Workers who face losing their jobs at Peugeot's factory near Coventry have taken their protests to London.
Workers have been told the plant will close in July next year
Union members have also demonstrated in Coventry and Birmingham about the planned closure at Ryton in July with the loss of 2,300 jobs.
On Monday, staff joined the traditional May Day trade union rally to gain more support for their campaign.
Trade Union Congress general secretary Brendan Barber called for stronger employment laws at the rally.
Tony Johnson, a Peugeot worker who made the journey said: "We've got to fight and we're not going away. This plant is doing the best, delivering the best what more can you ask for?"
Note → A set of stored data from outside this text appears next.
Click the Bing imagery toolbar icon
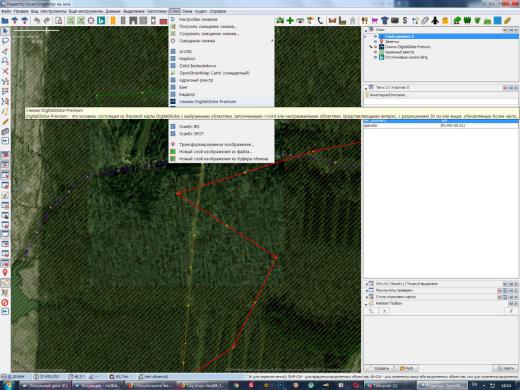coord(101,20)
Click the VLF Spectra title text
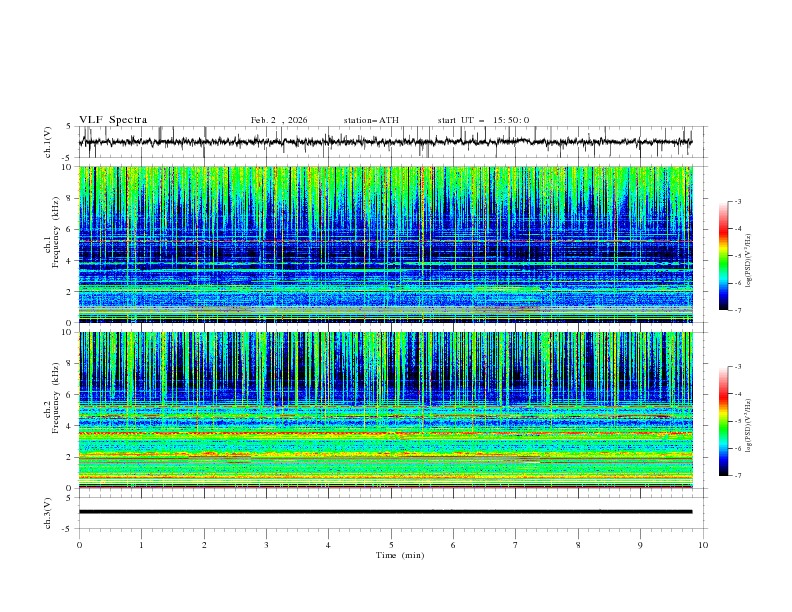The width and height of the screenshot is (792, 612). 113,120
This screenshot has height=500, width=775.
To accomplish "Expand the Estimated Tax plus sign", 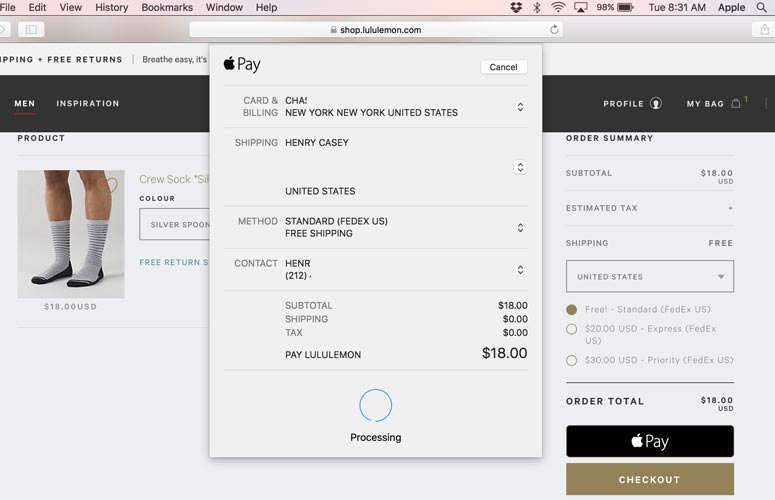I will (x=730, y=208).
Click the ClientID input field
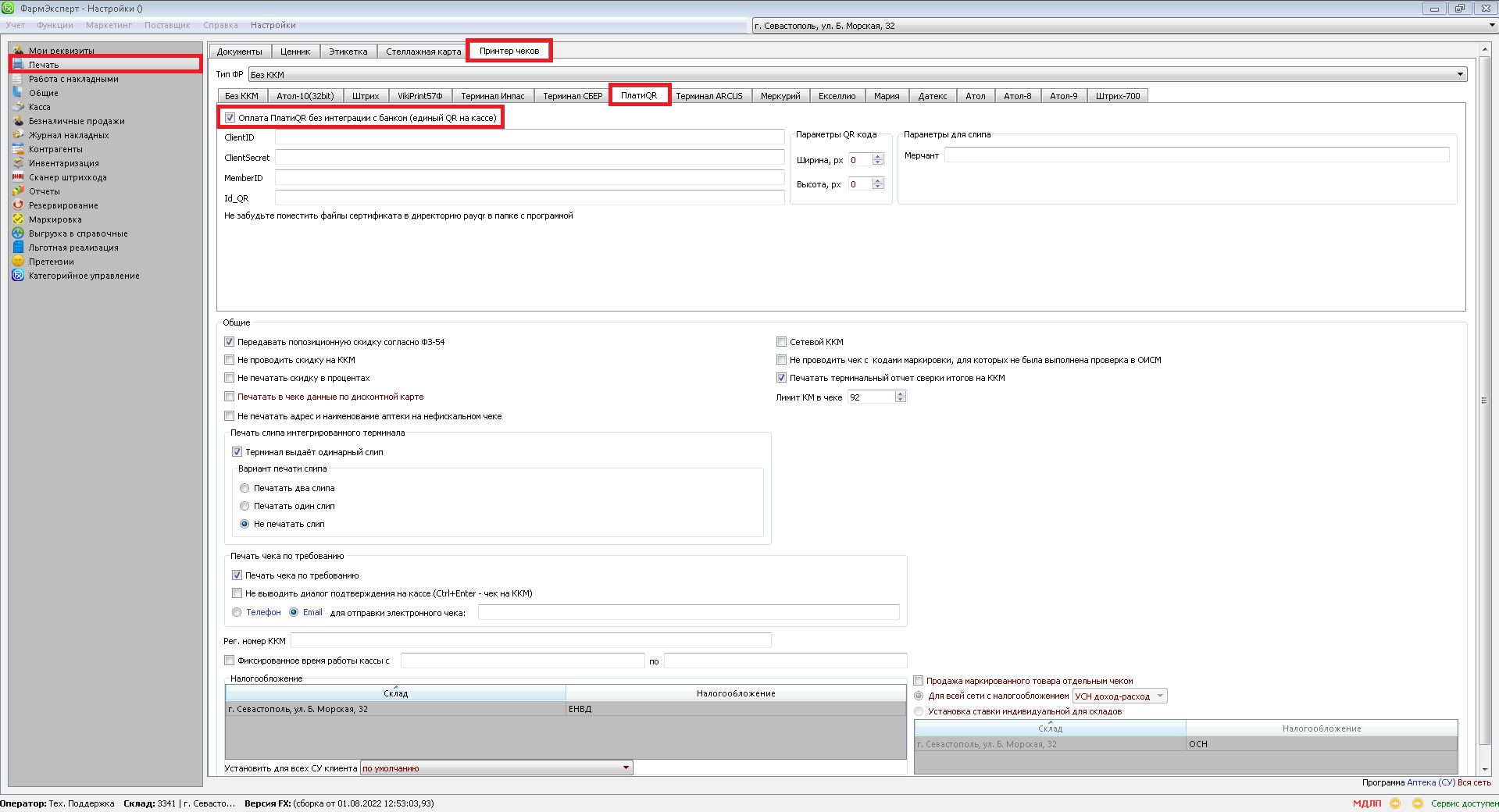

Des Quinn a Transport and General Workers' Union regional organiser, who also made the trip from Coventry, told the BBC: "If you fight you don't always win, but if you don't fight you will surely lose."
Addressing the rally, Derek Simpson, Amicus general secretary, warned the government it risks defeat at the next general election.
"The sooner this government learns some humility, starts listening to ordinary people, does something about employment laws, does something about pensions, does something to protect industry, then this demonstration would have served its purpose."
He said the last week alone provided a snapshot of what was happening up and down the country with closures and job cuts announced at Peugeot, TVR and Prudential.
At Ryton, the unions have drawn up a business plan that would keep the plant open.
Workers staged a protest outside a Coventry dealership on Friday and handed out leaflets in Birmingham on Saturday outlining their alternative plans.
The unions' proposal would prevent the closure and include moving to a single production shift this summer to allow workers to leave if they wanted to.
A new model would be built at Ryton in 2009/10, when the factory would operate on up to four shifts, the unions suggested.